Scientific classification
- Kingdom: Plantae
- Clade: Tracheophytes
- Division: Polypodiophyta
- Class: Polypodiopsida
- Order: Schizaeales
- Family: Lygodiaceae
- Genus: Lygodium
- Species: L. palmatum
- Binomial name: Lygodium palmatum (Bernh.) Swartz

= Lygodium palmatum =

- Genus: Lygodium
- Species: palmatum
- Authority: (Bernh.) Swartz
- Conservation status: G4

Species of fern

Lygodium palmatum is the only species of its genus native to North America. Unlike most species in the genus, this one, called the American climbing fern, Hartford fern (after Hartford, Connecticut), or Alice's fern, is extremely hardy in temperate zones (other species tolerant of temperate climates include New Zealand's Lygodium articulatum and the Japanese Lygodium japonicum, which is now highly invasive in Florida).The name "Hartford Fern" being derived from its former prevalence in Hartford and the surrounding Connecticut area. It was extensively used as a Christmas decoration by early settlers, leading to the first law protecting a plant species in the United States in 1869.
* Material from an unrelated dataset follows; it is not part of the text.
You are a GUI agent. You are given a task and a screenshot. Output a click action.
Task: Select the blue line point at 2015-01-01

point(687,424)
This fern is on endangered or threatened species lists in several states. It requires constant moisture, high light levels, and intensely acid soil to thrive. Where these conditions are present, it grows in abundance. This leads to a pattern of abundant, but rare and localized populations throughout its range. Its range is essentially Appalachian, ranging from New England down through the Appalachians, Piedmont and Appalachian plateaus into the American south.
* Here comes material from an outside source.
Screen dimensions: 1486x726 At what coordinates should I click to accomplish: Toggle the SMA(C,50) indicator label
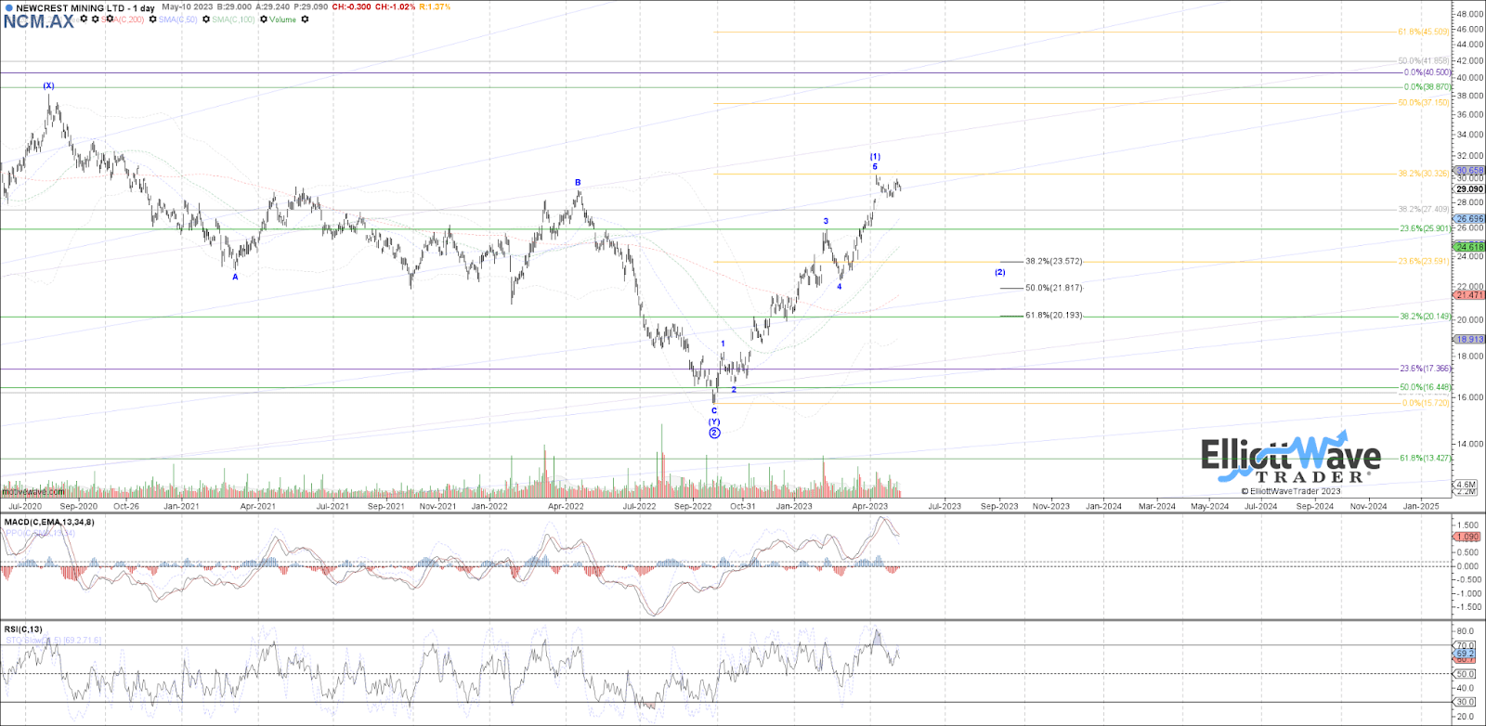pos(177,19)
Like other rare Lygodium species (such as Lygodium articulatum), their spores have a relatively meager viability, with even immediately sown spores having less than a 50% germination rate, and spores sown after 6 months of storage having less than 5%.

== Taxonomy ==
Lygodium palmatum is generally accepted to be part of a clade of basally divergent members of the Lygodium genus.Some modern systematists have placed it as the sole member of a basally divergent subgenus Palmata, while others have placed it in a clade with Lygodium articulatum.The divergence of these results is likely due to the differential out group selection of the two studies. This divergence is evidenced both by molecular phylogenetics, and by various morphological discrepancies between Lygodium palmatum and the remainder of the genus. Most notably, their spores are substantially smoother than any other species in the genus, and they possess dichotomously branched pinnae, and high levels of frond dimorphism.

Interestingly, even within the limited present range of the species, there are regional differences that some argue may constitute subspecies. Of particular note is the divergence in the character of hairs on the abaxial surface of pinnae - they are largely glabrous in specimens found Northeast of Maryland, and are pubescent in those Southwest of Maryland, and in isolated populations found in Ohio and Michigan.

Lygodium palmatum has a basal chromosome count of n=30, as is common among the genus, with the other common ploidy levels being n=28 and 29.